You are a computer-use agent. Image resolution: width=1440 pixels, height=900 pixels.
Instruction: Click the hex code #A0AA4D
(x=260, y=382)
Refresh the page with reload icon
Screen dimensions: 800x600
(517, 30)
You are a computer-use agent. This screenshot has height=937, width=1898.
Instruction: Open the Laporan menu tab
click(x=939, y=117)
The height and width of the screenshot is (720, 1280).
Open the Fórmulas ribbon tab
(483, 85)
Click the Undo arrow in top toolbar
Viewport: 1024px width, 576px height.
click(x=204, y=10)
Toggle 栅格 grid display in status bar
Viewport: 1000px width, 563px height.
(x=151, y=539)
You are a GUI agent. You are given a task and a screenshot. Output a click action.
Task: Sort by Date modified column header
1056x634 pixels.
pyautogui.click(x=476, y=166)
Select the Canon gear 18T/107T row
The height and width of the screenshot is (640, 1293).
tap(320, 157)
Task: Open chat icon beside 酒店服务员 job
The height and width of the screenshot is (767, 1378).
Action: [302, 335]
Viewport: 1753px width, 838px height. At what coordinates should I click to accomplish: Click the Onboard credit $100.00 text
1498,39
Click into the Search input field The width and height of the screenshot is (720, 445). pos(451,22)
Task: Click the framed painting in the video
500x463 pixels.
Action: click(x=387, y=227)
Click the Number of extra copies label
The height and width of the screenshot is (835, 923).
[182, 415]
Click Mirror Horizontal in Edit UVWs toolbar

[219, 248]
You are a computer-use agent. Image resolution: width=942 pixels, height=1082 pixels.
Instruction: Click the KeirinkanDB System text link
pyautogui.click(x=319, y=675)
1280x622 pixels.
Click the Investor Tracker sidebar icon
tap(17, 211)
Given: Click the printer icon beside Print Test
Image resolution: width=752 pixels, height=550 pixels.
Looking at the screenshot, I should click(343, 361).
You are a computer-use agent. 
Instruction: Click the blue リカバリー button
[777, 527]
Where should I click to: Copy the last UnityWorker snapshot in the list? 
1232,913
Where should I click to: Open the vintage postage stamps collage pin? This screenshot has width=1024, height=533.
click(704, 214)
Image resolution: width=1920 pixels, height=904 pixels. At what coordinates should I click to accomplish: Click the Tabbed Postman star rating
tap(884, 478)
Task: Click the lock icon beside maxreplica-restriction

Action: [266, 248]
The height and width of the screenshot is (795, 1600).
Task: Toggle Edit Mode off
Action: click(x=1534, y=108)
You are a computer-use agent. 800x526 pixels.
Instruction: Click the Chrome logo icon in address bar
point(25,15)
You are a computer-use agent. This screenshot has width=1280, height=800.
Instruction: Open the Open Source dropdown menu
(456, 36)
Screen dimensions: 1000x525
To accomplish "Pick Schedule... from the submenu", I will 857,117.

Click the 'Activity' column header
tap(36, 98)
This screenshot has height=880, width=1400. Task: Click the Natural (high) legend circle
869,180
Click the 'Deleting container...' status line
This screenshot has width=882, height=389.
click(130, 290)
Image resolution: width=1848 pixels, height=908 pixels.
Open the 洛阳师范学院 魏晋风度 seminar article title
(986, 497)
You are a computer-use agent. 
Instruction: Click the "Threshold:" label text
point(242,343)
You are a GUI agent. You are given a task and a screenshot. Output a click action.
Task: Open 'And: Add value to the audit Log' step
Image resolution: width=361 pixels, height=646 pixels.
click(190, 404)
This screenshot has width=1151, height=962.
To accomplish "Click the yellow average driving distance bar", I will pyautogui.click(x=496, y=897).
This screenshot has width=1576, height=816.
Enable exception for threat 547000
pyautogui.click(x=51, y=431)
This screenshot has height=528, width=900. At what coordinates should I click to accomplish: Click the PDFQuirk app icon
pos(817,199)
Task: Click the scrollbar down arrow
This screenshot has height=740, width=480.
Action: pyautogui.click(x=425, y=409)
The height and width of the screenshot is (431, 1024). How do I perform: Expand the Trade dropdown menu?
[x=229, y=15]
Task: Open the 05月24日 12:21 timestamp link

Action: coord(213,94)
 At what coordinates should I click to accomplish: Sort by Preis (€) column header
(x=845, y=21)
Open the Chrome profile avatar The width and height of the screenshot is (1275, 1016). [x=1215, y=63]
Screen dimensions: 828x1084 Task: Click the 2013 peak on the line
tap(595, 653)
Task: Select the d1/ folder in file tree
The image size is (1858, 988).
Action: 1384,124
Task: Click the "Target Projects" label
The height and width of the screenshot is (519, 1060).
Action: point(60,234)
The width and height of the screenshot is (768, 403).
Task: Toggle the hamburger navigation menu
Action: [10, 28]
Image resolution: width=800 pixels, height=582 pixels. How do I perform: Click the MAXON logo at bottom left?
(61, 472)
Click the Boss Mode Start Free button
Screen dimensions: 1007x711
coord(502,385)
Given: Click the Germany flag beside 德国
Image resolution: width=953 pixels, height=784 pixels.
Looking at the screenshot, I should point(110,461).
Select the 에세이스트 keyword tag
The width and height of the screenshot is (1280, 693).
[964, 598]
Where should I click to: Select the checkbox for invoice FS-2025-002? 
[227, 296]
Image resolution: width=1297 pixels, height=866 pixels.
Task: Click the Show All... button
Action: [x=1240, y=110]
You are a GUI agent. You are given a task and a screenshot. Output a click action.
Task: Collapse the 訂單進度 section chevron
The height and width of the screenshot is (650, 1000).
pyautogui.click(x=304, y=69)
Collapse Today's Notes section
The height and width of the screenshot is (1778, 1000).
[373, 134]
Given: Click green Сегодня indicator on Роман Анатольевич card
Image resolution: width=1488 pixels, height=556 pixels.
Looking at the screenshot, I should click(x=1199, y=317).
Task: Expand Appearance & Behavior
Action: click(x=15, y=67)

────────────────

Give back the records above exactly, limited to the lines between the one holding "Image resolution: width=752" and the one holding "Task: Open 'And: Add", inclusive.

Image resolution: width=752 pixels, height=550 pixels.
Looking at the screenshot, I should click(343, 361).
You are a computer-use agent. 
Instruction: Click the blue リカバリー button
[777, 527]
Where should I click to: Copy the last UnityWorker snapshot in the list? 
1232,913
Where should I click to: Open the vintage postage stamps collage pin? This screenshot has width=1024, height=533.
click(704, 214)
Image resolution: width=1920 pixels, height=904 pixels. At what coordinates should I click to accomplish: Click the Tabbed Postman star rating
tap(884, 478)
Task: Click the lock icon beside maxreplica-restriction

Action: [266, 248]
The height and width of the screenshot is (795, 1600).
Task: Toggle Edit Mode off
Action: click(x=1534, y=108)
You are a computer-use agent. 800x526 pixels.
Instruction: Click the Chrome logo icon in address bar
point(25,15)
You are a computer-use agent. This screenshot has width=1280, height=800.
Instruction: Open the Open Source dropdown menu
(456, 36)
Screen dimensions: 1000x525
To accomplish "Pick Schedule... from the submenu", I will 857,117.

Click the 'Activity' column header
tap(36, 98)
This screenshot has height=880, width=1400. Task: Click the Natural (high) legend circle
869,180
Click the 'Deleting container...' status line
This screenshot has width=882, height=389.
click(130, 290)
Image resolution: width=1848 pixels, height=908 pixels.
Open the 洛阳师范学院 魏晋风度 seminar article title
(986, 497)
You are a computer-use agent. 
Instruction: Click the "Threshold:" label text
point(242,343)
You are a GUI agent. You are given a task and a screenshot. Output a click action.
Task: Open 'And: Add value to the audit Log' step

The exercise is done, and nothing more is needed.